Bitcoin Mempool Returns to Normal After Ordinals Rush
The Bitcoin Ordinal craze that took over the network last week seems to have lost momentum. As a result, the Mempool returns to normal levels.
Ordinals flooded the Bitcoin network last week as the latest crypto mania took off. Valentine’s Day saw peak activity with the hundred thousandth order inscribed.
Ordinal inscriptions are digital assets similar to non-fungible tokens (NFT). They can be entered in a Satoshi, the smallest denomination of a Bitcoin.

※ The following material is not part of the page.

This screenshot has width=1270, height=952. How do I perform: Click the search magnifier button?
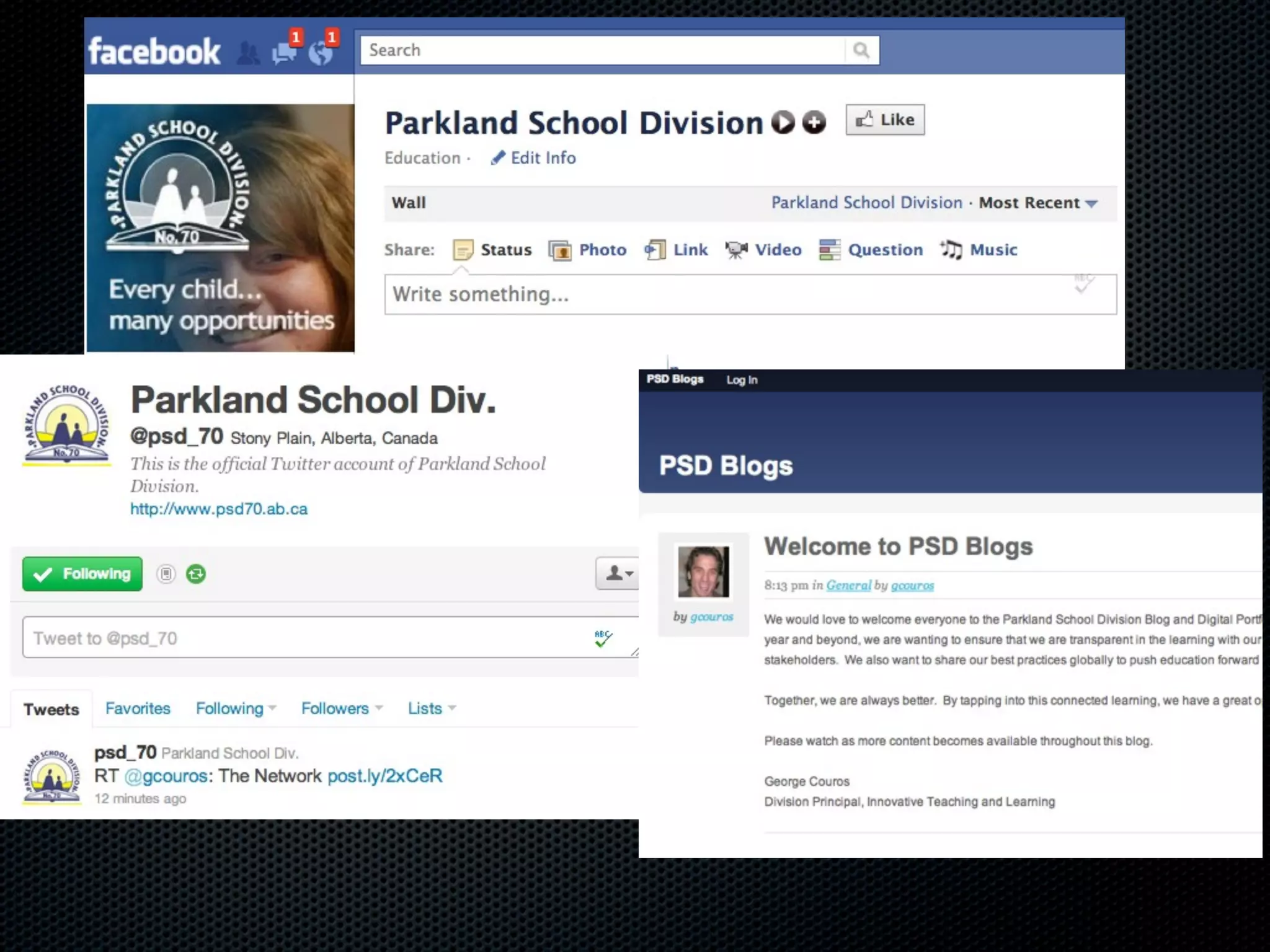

Writing writes the data to the content stored in the witness of the Bitcoin transaction. The witness was introduced in the SegWit upgrade in 2017.
In theory, Bitcoin blocks should be a maximum of 1MB per block. However, SegWit and Taproot have enabled Ordinal users to add 3MB of data to each block.
Bitcoin Mempool Levels Stabilize
Furthermore, on February 16, industry researchers observed the on-chain effect of Ordinal mania.
“Inscription fee rates, average block size and taproot utilization are exploding, while the mempool (transaction queue) is starting to fill for the first time in months.”
By Monday, February 20, things seemed to have cooled down as Mempool levels stabilized again.
The mempool is essentially Bitcoin’s “waiting area” for transactions that each full node maintains for itself. Once a node has confirmed a transaction, it waits inside the Mempool until it is picked up by a miner and inserted into a block.
When the Mempool starts filling up like last week, nodes start prioritizing transactions by setting a minimum transaction fee threshold. Only transactions with a large enough fee are allowed access to the Mempool, so this mechanism effectively cuts out transaction spam.
Furthermore, the reduction in Mempool levels suggests that Ordinal inscriptions may have been only a phase. They were made possible by the Taproot upgrade launched on the Bitcoin network in November 2021.
Ordinary inscriptions undulating
However, Delphi Digital reported on February 19 that more than 140,000 Ordinals have been entered in the past month. It went on to explain:
“Users enter data into these specific stakes, which arguably fundamentally changes Bitcoin’s fungibility. Ordinals can have wild consequences for set providence and the entire chain.”
It added that fees are rising and blocks are getting bigger, “which increases Bitcoin’s security budget and profitability for miners.”
The researchers noted that regular inscriptions began on December 17, 2022, but users wrote just over a dozen until January 21, 2023. “Since then, we’ve seen the market go parabolic,” it said.